Chester Himes was not the first black crime or detective novelist, or the first with a black detective. Rudolph Fisher (1897 – 1934), below right, an African-American, holds that distinction, for a little-known classic of the Harlem Renaissance, The Conjure-Man Dies (1932), which featured a black police detective and a black policeman who investigate the disappearance of African king N’Gana Frimbo in Harlem. In fact all characters in the novel are black. Fisher graduated from Brown University and went on to become an accomplished doctor, but he died during stomach surgery at age 37.

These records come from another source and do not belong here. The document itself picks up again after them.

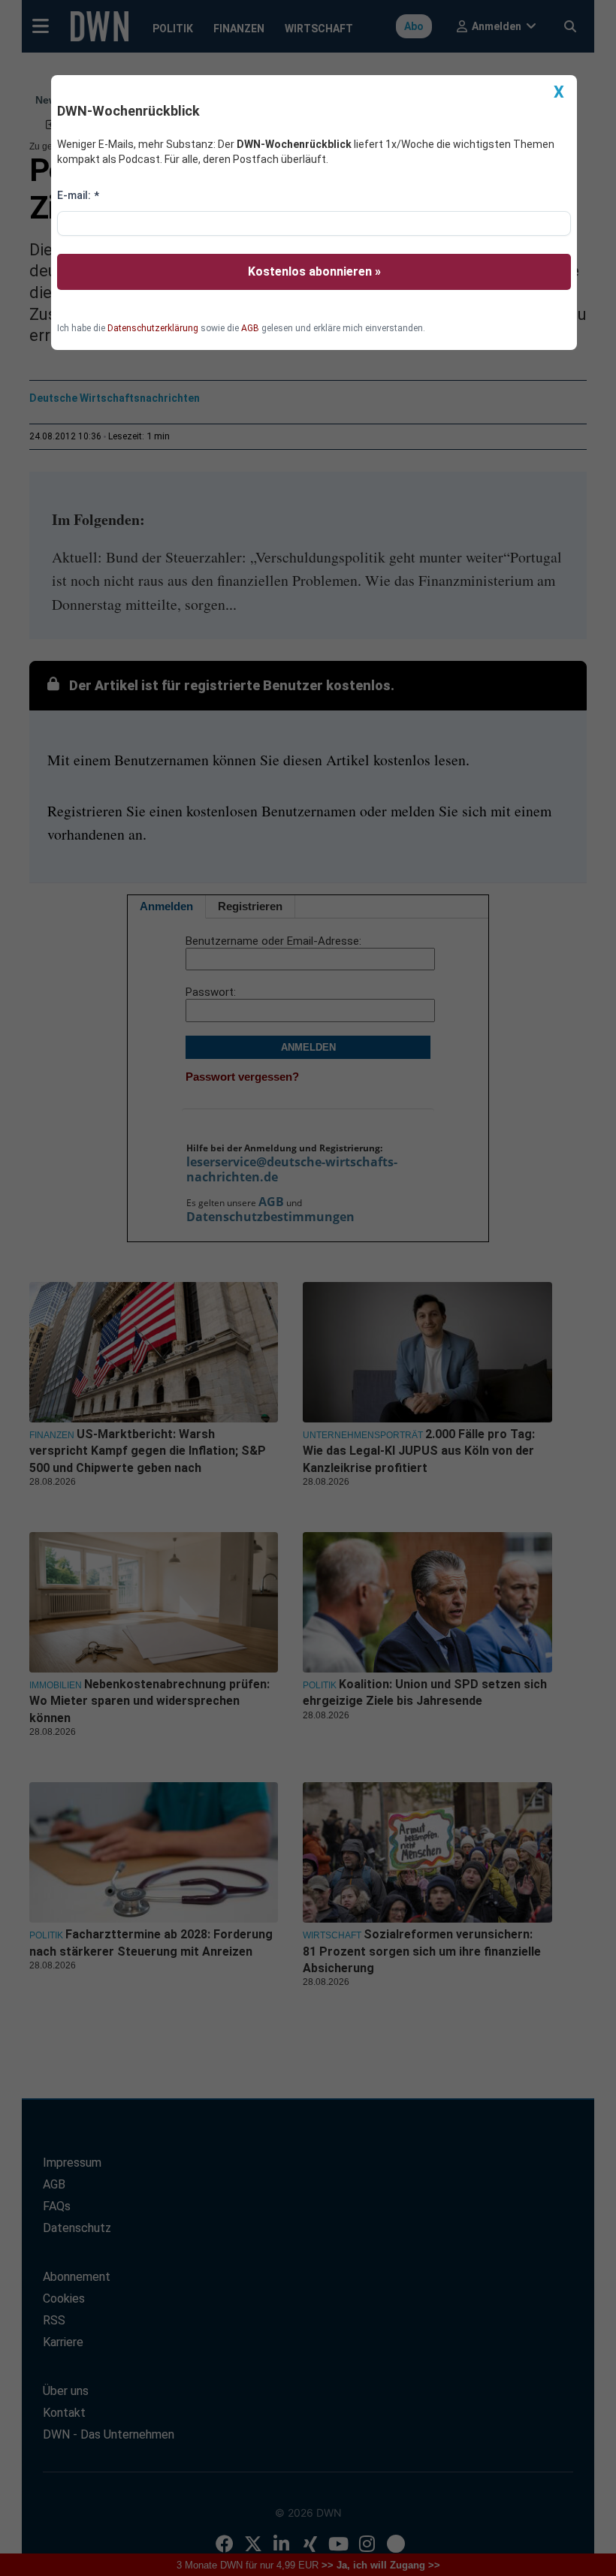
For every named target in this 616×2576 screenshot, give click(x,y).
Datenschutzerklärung (152, 328)
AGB (250, 328)
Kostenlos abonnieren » (314, 271)
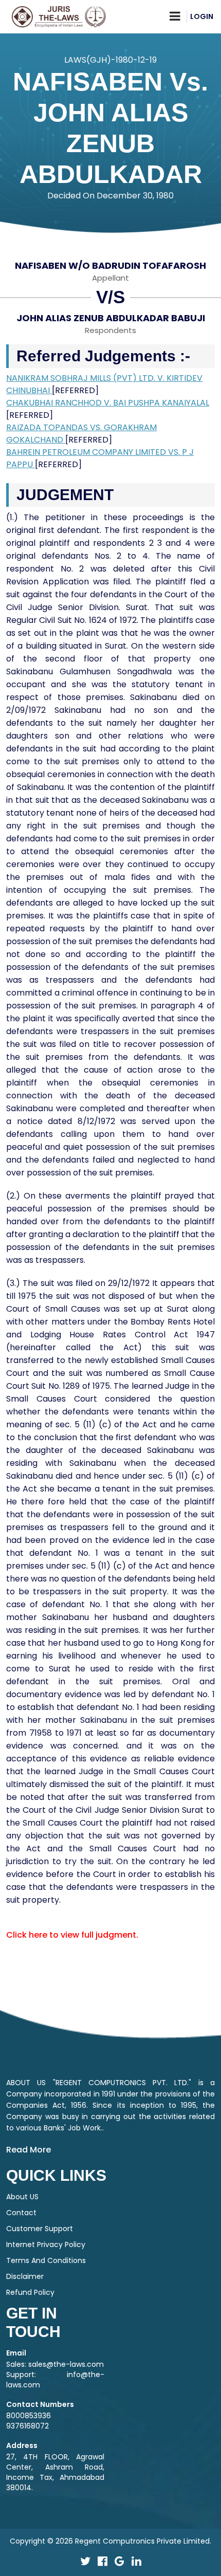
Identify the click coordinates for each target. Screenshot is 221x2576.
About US (22, 2197)
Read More (28, 2150)
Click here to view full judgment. (72, 1935)
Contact (21, 2213)
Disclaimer (25, 2276)
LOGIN (201, 16)
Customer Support (39, 2228)
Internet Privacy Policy (45, 2244)
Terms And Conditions (46, 2260)
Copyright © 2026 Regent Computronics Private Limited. (110, 2541)
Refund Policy (30, 2292)
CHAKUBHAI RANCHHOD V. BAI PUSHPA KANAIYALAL (107, 403)
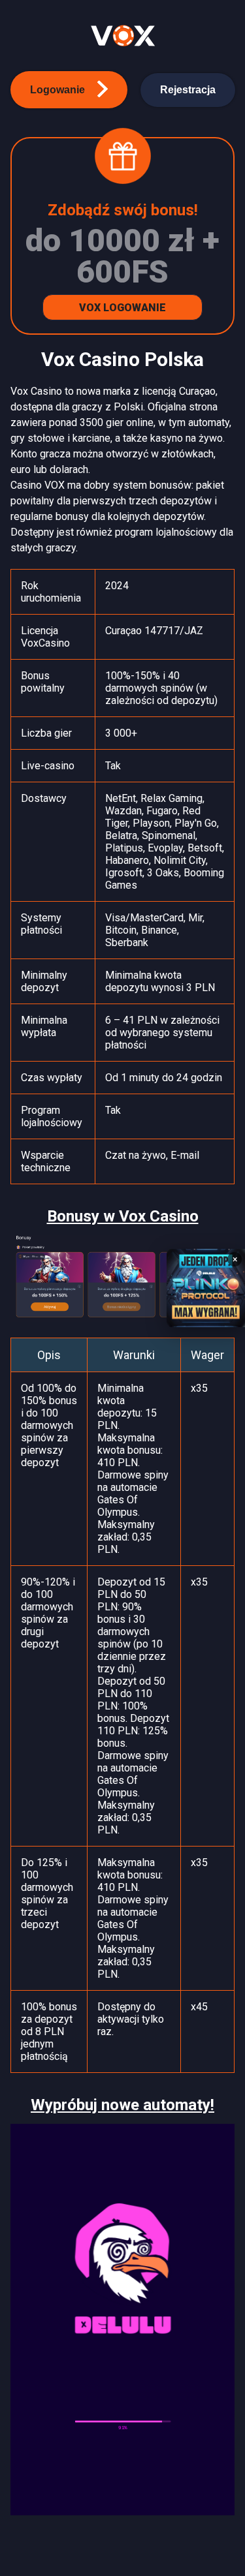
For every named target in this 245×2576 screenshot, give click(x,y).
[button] (68, 89)
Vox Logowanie (122, 307)
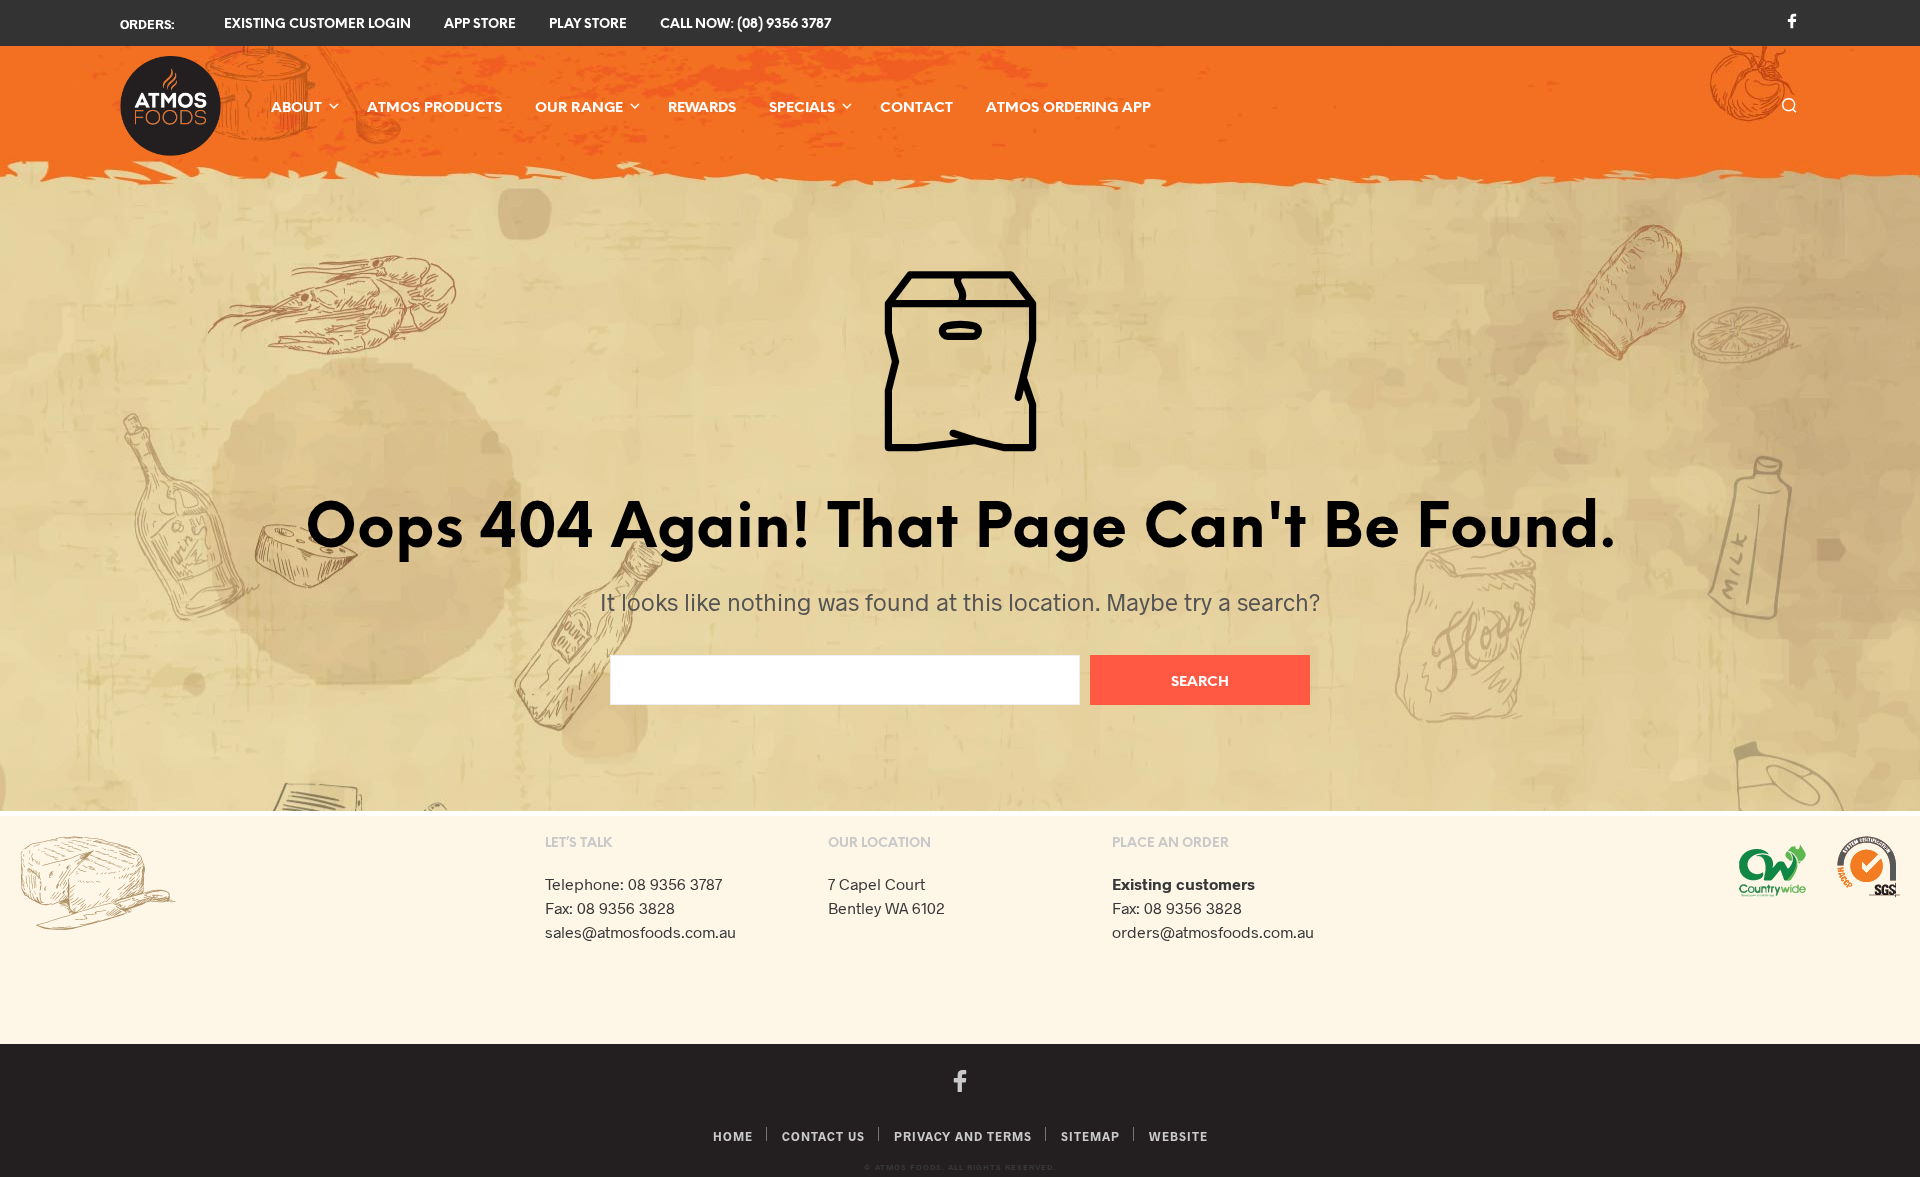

At about the same time that Chester Himes was first publishing in France, Leonard Zinberg, a white writing under the pseudonym “Ed Lacy,” created a black detective named Toussaint Moore in Room to Swing (Harper, 1957) and Moment of Untruth (Lancer, 1964). 19 These novels and Himes’ paved the way for Ernest Tidyman‘s seven novels on black detective John Shaft between 1970 and 1975. 20 Tidyman also wrote the screenplay for The French Connection (1971) and the novel High Plains Drifter (1973). However, the Shaft series eventually degenerated into the “blackspoitation” movies of the late 1970s, which celebrated pimps, platform shoes and velvet lounge décor. The black detective novel was rescued by Walter Mosley in the 1980s.
Today not only Walter Mosely, but Gar Anthony Haywood and Gary Phillips are expanding the universe of black detective fiction. Most recently Paula Woods has brought the African-American LA sleuth novel full circle, introducing black LAPD Detective Charlotte Justice (Inner City Blues , Stormy Weather , Dirty Laundry , and Strange Bedfellows ).